- Document segment
HiFT: A Hierarchical Full Parameter Fine-Tuning Strategy

This repo contains the source code of the Python package HiFT and several examples of how to integrate it with PyTorch models, such as those in Hugging Face. We only support PyTorch for now. See our paper for a detailed description of ·HiFT. HiFT supports FPFT of 7B models for 24G GPU memory devices under mixed precision without using any memory saving techniques and various optimizers including AdamW, AdaGrad, SGD, etc.

HiFT: A Hierarchical Full Parameter Fine-Tuning Strategy <br> Yongkang Liu, Yiqun Zhang, Qian Li, Tong Liu, Shi Feng, Daling Wang, Yifei Zhang, Hinrich Schütze <br> Paper: https://arxiv.org/abs/2401.15207 <br>

News

26/1/2024: Publish the first version of HiFT manuscript
25/2/2024: Publish the second version of HiFT manuscript and source code
1/5/2024: Updated HiFT support for LoRA
10/5/2024: Adapt the optimizer provided by bitsandbytes
13/5/2024*: Adapt Adalora,LoRA, IA3, P_tuning, Prefix_tuning , Prompt_tuning peft method.

Repository Overview

There are several directories in this repo:

hift/ contains the source code for the package hift, which needs to be installed to run the examples we provide;
examples Contains HiFT-based NER, QA, classification, text generation,instruction fine-tuning, and pre-training example implementation.

Text and element pointing items
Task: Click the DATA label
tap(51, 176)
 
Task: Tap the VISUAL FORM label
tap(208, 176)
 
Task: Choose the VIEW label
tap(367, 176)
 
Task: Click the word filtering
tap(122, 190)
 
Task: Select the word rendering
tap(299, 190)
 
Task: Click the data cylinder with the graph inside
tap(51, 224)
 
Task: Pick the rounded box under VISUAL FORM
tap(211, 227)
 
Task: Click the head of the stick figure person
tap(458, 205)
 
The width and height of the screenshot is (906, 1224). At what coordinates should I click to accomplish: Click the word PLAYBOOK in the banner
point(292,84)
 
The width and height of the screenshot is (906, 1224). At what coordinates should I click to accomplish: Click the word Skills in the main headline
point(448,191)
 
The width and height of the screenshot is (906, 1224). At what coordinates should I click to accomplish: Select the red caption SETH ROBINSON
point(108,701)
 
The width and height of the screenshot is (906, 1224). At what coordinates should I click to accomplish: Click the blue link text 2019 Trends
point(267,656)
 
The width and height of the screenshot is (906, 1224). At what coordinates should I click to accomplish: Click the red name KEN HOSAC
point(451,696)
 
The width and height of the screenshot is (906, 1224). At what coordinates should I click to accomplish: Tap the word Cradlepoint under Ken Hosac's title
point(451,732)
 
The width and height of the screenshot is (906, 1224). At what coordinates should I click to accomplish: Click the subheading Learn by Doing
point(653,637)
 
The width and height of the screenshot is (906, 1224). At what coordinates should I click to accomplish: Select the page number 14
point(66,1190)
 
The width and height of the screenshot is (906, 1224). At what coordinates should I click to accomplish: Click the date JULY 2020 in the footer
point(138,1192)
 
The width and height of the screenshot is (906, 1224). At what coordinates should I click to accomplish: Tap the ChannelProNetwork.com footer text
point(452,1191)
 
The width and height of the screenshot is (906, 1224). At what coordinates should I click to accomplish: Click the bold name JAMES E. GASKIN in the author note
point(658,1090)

--

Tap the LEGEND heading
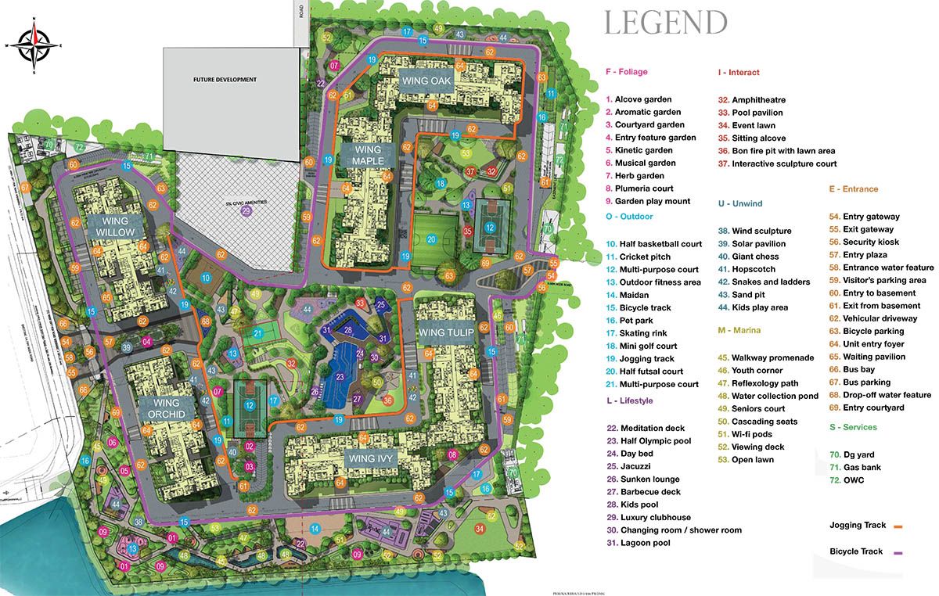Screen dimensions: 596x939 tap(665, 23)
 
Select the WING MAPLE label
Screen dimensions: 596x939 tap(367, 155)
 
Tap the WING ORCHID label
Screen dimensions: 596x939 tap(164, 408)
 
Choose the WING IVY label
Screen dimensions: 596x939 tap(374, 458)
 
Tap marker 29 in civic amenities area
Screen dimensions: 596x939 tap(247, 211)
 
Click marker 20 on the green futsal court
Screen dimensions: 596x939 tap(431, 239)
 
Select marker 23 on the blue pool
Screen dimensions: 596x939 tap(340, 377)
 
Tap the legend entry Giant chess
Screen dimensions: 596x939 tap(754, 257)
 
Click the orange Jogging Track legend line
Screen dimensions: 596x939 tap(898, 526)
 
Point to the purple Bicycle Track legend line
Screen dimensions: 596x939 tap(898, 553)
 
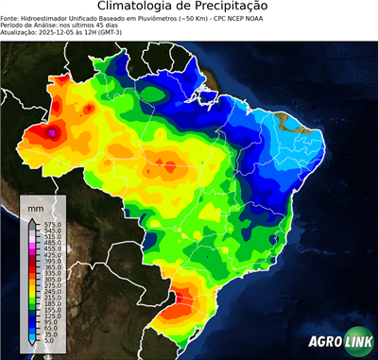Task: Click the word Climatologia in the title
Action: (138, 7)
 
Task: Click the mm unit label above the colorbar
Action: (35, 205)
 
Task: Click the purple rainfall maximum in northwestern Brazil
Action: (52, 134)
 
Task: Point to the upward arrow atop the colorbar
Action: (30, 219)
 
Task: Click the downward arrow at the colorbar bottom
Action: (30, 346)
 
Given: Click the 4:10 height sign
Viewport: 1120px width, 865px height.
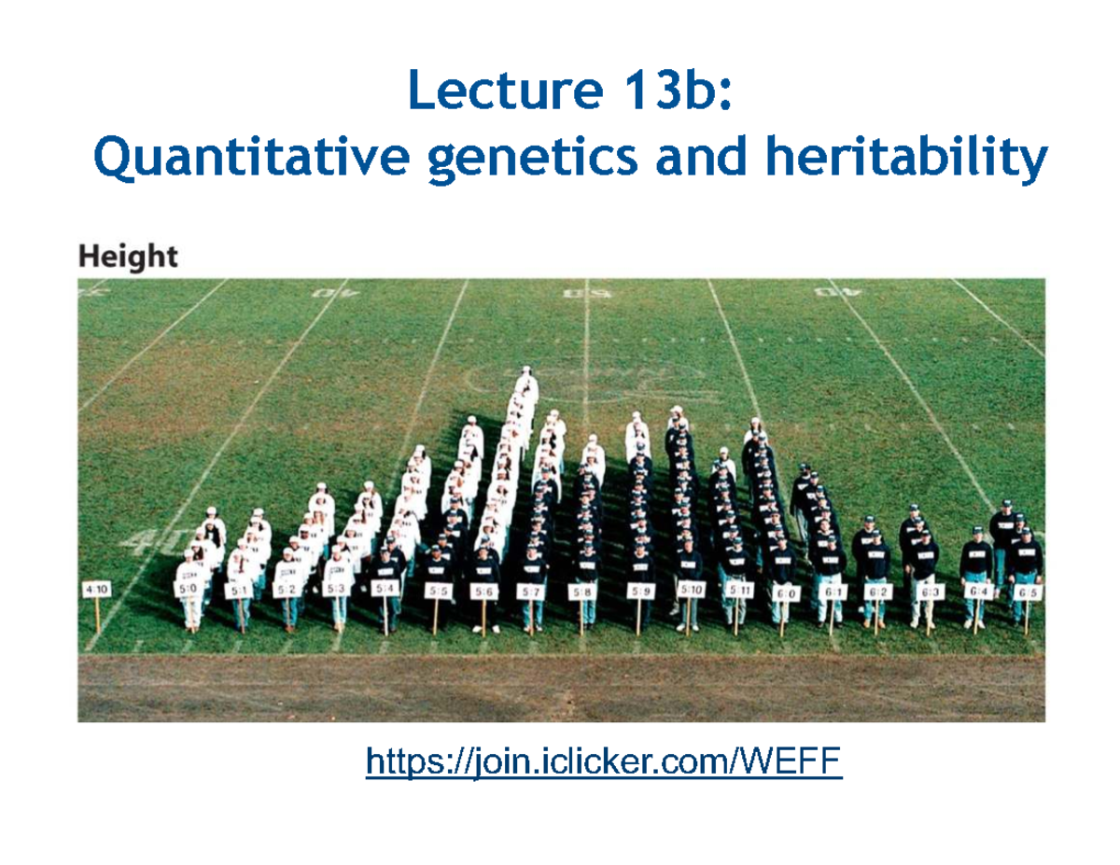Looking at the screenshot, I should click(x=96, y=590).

- What the task asks
On the HiFT repository page, when were the second version of the HiFT manuscript and the source code published?

- Result below
25/2/2024